Since that first apartment, Justin and I have lived in two more apartments and now, our first house. If using the definition above, each of these places became home for me. They were the places I went to after work, the places I spent the majority of my time, and the places I went to sleep in.
Living in Brighton was fun. We were minutes from the city, and had an awesome view of the Pru. from the office window. Justin's commute to work was less than 2 minutes. We had our fair share of gatherings, and left our mark (a bright yellow and green kitchen). This is also where we got the first addition to our family - Homie, the turtle. We lived in Brighton for 1 year.

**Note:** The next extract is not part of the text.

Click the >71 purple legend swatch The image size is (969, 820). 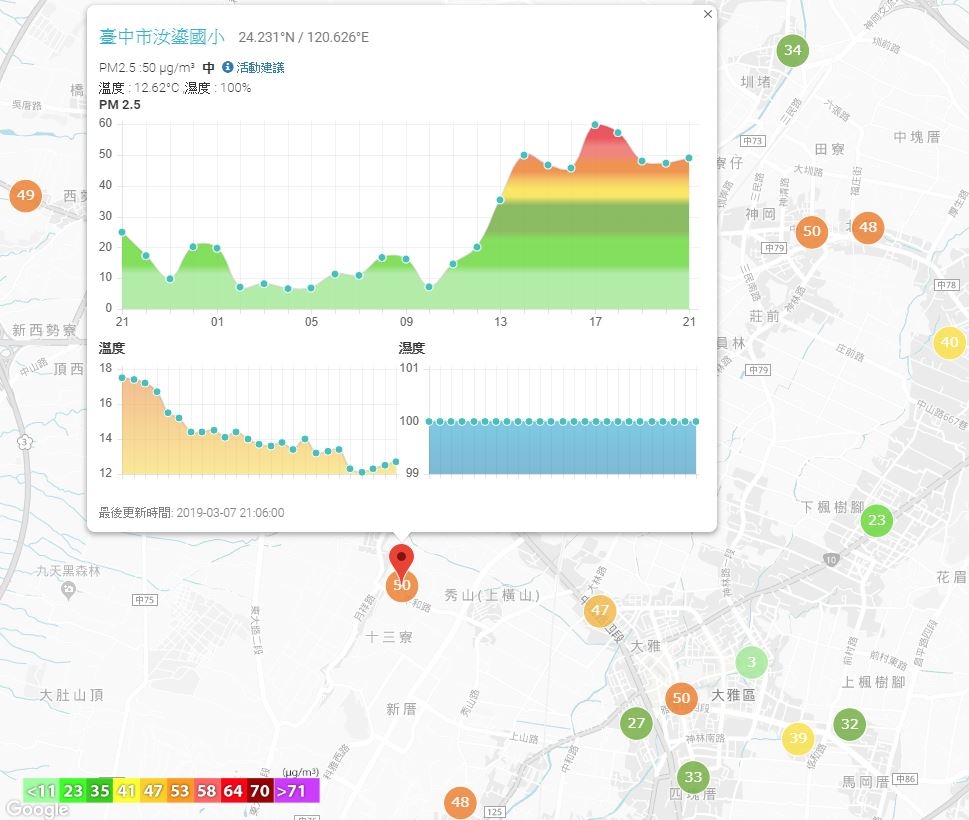click(297, 791)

Our apartment in Ashland was a change. We went from living in the city to living in the 'burbs. Not that our apartment in Ashland was country-living, but we were no where near Boston. This was also the furthest from Saugus I'd ever lived. That apartment saw an engagement, wedding plans, and a married couple. Big life events were celebrated within those walls. We lived in Ashland for about 1 1/2 years.
Now we're in Milford. Our first house. We've been here for about 5 years. When we bought this house we knew it wouldn't be our forever home; it was a starter place. We did a lot of work on this house. The entire first floor has been renovated, and we're in the process of updating some of the upstairs. In this house we added another family member, Ollivander. We also gave our turtle to another great couple to love. Justin and I have grown-up a lot in this house. We've changed as people and as a couple. We've become stronger individually and as a unit.
And now here we are; getting ready for another move. Justin and I are putting this house on the rental market and we are officially moving to Western, MA. It's been a long process, and there have been ups and downs all year. But, I can officially say that Easthampton, MA will be our new residence before the end of the year.
This move is really what has brought up the notion of home. For the most part, this has been a really exciting time. Since last December Justin and I have known we wanted to move out that way. It's the right decision for a lot of reasons. It has also come with some anxiety, mostly on my part. I will be moving as far as I've ever been from my childhood home. From Saugus to Easthampton is about a 2 hour drive. I'll be very far away from my first "home."
But what I've realized is this: home is much more than a building with walls and a ceiling. Home is place where you feel safe. It’s a place filled with the people you love, and the people who love you. Home is the warm, fuzzy feeling you get sitting around with some of your favorite people not doing anything particularly special. One person can feel at home in many different places. Looking back, there were several places that I felt at home. My best friends' houses, my drama school, my cousins' houses. All of these places are filled with memories that leave me smiling. Each of these places holds a very special place in my heart.
Yes, an actual home is the building you drive to at the end of the day. It's a place that is filled with love. Your family gathers there and memories are made within those walls. But home can also be more than that. Home may not be a house, or a room, or any one particular place. Home is a feeling.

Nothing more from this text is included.